[MPlayer-users] Using ffmpeg or mencoder to edit files with a edit list

houghi houghi at houghi.org
Sat Jul 13 17:51:29 CEST 2013


On Sat, Jul 13, 2013 at 07:03:40AM -0700, James Board wrote:
> My input file is in a raw frame-by-frame format: there's no MPEG
> encoding or groups of pictures.  Each frame is stored by itself.  I'd
> like to do frame-exact editing on the file.  For example: remove
> commercials in an hour long show.

OK, so for frame 1 - 10.000 you only want to show e.g. 1 -5.000 and
5.500 - 8.000  and then 8.500 to 10.000 (Yeah 10.000 is made up)
Or just show 0:00:00 to 0:15:00 and 0:20:00 to 0:40:00 and then 0:45:00 to
1:00:00 ?

> I have an edit list, which is a text file.  It consists of a list of start and
> end frame for each sequence of frames of the input file that I would
> like to include in the output file.  Alternatively, I could generate a list 
> 
> of sequences that I would like to delete from the output file.

OK, so you have frames.

> This seems like a simple thing to do, but I'm not sure if it's common 
> 
> enough for it to have been coded into ffmpeg.  Is there a way, with
> ffmpeg or mencoder, to somehow produce the output file with only
> the desired sequences?  I didn't see this is in the documentation, but 
> 
> then I only searched on 'edit' and didn't find what I wanted.

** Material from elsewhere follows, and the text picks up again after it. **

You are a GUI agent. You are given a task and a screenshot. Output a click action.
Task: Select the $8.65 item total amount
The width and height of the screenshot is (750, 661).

When you have frames and the frames per second, you can calculate the
time. e.g. mplayer -ss 600 -endpos 1300
That you can output to a file and then join the different files.
Same goes with ffmpeg:
ffmpeg -i in.mp4 -ss [start] -t [duration]

Yet another method could be melt. Melt works with frames, so with the
first example you would get:
melt file.raw in=1 out=5000 \
	file.raw in=5500 out=8000 \
	file.raw in=8500 out=10000

Adding -consumer and other things will see to the output.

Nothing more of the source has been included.